# ITB's for 16v



## vwsnaps (Jan 2, 2000)

Kits available? Links to info?
Thinking about Rabbit 2.0 16v w/ ITB's


----------



## PowerDubs (Jul 22, 2001)

*Re: ITB's for 16v (vwsnaps)*

The most complete kit is called 'badger5' and is a direct to head mounting system that needs no special manifolds to mount them. These were designed specifically for the vw 16v, not some generic kit that uses adaptor manifolds from a carb. These also use your stock throttle cable.
The badger throtle bodies themselves were jointly designed by Bill Brockbank (owner of badger5 company) and Jenvey (who makes TB's for many cars). You can get the tb's from Jenvey directly, and they are also relabeled and sold from a few other companys (such as Hayward performance) but in addition to just selling the tbs alone, Bill offers a complete kit that includes all the parts and software that you would need to do the conversion.
http://www.badger-5.com/2001/kits.html
Be aware that this is NOT a cheap way to get power. Realistically, expect to pay between $3000-$4000+ to do it right.
Just for the throtlebodies alone is aprox $1525 + shipping from overseas for what is in this picture. (price listed on his site is old- from '01)

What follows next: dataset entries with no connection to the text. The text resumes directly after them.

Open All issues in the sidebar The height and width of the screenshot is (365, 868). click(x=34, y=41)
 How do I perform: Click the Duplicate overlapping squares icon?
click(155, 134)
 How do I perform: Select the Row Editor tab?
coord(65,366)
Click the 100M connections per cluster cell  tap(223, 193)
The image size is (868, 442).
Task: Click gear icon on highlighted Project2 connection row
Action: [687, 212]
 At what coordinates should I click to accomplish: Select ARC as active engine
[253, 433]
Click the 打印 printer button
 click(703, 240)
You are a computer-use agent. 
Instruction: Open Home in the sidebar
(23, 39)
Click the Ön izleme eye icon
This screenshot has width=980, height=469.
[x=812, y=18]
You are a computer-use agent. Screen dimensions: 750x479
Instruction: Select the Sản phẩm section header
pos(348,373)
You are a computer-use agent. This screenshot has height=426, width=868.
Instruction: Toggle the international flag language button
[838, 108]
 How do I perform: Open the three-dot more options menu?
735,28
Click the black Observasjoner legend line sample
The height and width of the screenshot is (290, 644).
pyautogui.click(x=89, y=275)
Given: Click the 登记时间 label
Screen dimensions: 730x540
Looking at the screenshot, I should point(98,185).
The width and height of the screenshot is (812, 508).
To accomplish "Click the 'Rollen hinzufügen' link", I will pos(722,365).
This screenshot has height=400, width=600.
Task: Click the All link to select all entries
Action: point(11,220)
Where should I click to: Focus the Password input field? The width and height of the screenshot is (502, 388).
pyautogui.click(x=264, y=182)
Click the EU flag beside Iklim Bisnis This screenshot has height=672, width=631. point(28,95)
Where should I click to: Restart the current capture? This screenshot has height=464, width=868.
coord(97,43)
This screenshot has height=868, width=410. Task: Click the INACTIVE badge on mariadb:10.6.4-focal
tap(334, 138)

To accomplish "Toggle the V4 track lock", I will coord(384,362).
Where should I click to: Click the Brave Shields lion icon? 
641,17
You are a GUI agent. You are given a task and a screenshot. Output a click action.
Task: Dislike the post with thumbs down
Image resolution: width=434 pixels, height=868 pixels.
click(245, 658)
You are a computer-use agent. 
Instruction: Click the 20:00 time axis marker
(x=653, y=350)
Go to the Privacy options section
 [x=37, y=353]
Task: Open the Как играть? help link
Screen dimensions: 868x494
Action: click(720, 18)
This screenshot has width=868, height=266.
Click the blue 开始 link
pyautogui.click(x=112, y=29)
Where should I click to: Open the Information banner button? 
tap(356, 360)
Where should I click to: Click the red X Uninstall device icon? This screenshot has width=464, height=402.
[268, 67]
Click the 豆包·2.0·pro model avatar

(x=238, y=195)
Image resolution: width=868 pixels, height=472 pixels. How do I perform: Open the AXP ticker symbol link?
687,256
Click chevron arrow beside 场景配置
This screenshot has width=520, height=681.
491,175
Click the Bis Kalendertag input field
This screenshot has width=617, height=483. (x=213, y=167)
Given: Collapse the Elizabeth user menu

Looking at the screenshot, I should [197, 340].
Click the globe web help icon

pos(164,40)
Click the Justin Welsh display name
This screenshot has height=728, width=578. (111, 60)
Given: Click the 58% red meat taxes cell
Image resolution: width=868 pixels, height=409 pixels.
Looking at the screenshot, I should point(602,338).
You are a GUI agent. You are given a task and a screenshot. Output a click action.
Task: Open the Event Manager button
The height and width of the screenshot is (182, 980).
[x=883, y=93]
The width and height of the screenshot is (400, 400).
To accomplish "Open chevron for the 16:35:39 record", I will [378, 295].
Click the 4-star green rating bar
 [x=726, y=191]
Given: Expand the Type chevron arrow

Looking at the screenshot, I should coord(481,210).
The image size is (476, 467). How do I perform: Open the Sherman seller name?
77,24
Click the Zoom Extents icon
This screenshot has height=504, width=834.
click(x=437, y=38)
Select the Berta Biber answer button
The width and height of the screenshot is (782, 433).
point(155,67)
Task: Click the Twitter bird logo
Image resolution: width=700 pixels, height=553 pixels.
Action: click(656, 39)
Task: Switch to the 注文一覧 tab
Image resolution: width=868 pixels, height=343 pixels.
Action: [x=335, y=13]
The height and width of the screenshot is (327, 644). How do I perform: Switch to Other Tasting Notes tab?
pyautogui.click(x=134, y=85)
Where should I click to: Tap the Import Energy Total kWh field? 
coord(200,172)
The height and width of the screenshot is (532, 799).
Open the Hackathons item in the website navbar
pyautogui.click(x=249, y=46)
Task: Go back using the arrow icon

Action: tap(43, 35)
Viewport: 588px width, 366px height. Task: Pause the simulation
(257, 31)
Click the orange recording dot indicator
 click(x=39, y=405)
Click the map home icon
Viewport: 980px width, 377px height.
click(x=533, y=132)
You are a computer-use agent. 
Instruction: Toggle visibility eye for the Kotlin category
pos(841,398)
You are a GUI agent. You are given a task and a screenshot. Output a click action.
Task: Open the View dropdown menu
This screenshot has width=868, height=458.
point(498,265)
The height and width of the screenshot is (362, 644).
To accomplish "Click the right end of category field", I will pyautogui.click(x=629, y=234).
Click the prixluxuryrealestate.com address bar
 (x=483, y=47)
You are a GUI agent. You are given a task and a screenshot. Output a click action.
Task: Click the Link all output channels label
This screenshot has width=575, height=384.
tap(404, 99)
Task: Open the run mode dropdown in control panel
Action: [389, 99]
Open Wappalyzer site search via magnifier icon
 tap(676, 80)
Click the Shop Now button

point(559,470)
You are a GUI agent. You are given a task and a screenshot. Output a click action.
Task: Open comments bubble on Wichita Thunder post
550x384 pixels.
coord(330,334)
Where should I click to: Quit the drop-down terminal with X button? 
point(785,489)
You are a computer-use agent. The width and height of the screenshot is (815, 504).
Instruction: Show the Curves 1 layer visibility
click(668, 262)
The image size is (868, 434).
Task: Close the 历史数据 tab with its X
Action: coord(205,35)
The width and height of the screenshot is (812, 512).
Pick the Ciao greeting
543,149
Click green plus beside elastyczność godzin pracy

You would still need a *lot* of other parts such as something for ign and fueling (standalone) as well as a lot of little misc stuff that comes up. Or you can buy his complete kit, and it comes with standalone + a base map already. Your would still need injectors, air filters, fuel line adaptors, fpr, etc...


----------



## Lum (Apr 12, 2004)

*Re: ITB's for 16v (vwsnaps)*

http://www.twminduction.com/Th....html
That's one of the best looking kits Ive seen, and TWM has amazing service. They have alot of ways to customize your manifold as well, Id check them out.
Still pricey, but cheaper than up above. WIll probably run you 2500 or so, with the manifold, horns, and sensors. Thats not including the Standalone managment of some sort that you'll need to get in running.


----------



## Mk2enthusiast (Oct 14, 2001)

*Re: ITB's for 16v (PowerDubs)*

just as an addendum...i have a pdf file, basically a pricelist/invoice from bill at badger 5. if tht is his name i dunno looked into it a while ago. will post the file when i get home, the final price was in british pounds 25xx iirc=like 42xx in US dollars. that was including DTA P8Pro though

will try to remember to post it whenever i get home.. http://****************.com/smile/emthup.gif


----------



## EVDTuning (Jul 2, 2004)

*Re: ITB's for 16v (Lum)*


_Quote, originally posted by *Lum* »_http://www.twminduction.com/Th....html
That's one of the best looking kits Ive seen, and TWM has amazing service. They have alot of ways to customize your manifold as well, Id check them out.
Still pricey, but cheaper than up above. WIll probably run you 2500 or so, with the manifold, horns, and sensors. Thats not including the Standalone managment of some sort that you'll need to get in running.

We currently have these for our project car. 48mm TB though. We have been working with TWM on the 16v kit since Feb. watch out for the VR and 2.0 Xflow kit


----------



## vwsnaps (Jan 2, 2000)

*Re: ITB's for 16v (Mk2enthusiast)*

Wow, didnt realize they were so expensive.. Are they really worth it?


----------



## Estimatd (Feb 15, 2002)

*Re: ITB's for 16v (vwsnaps)*

quoted from the "badger" website;
"Our own demonstrator, a 2ltr MK2 16v Jetta, increased power from 137bhp @ wheels, to 163bhp @ wheels purely because of our direct to head throttle bodies. The engine, which is now a higher mechanical spec, now produces a real dyno proven 174bhp @ wheels with 152lb/ft of torque, 130lb/ft of which is available from a mere 2700rpm."
some places charge that much for a custom turbo install (NGP) but as an alternative you could have a very strong n/a 16v and if thats the direction you want to go, I'd say its worth it, esp. in a time where it seems every passing vw has a blow off valve......


----------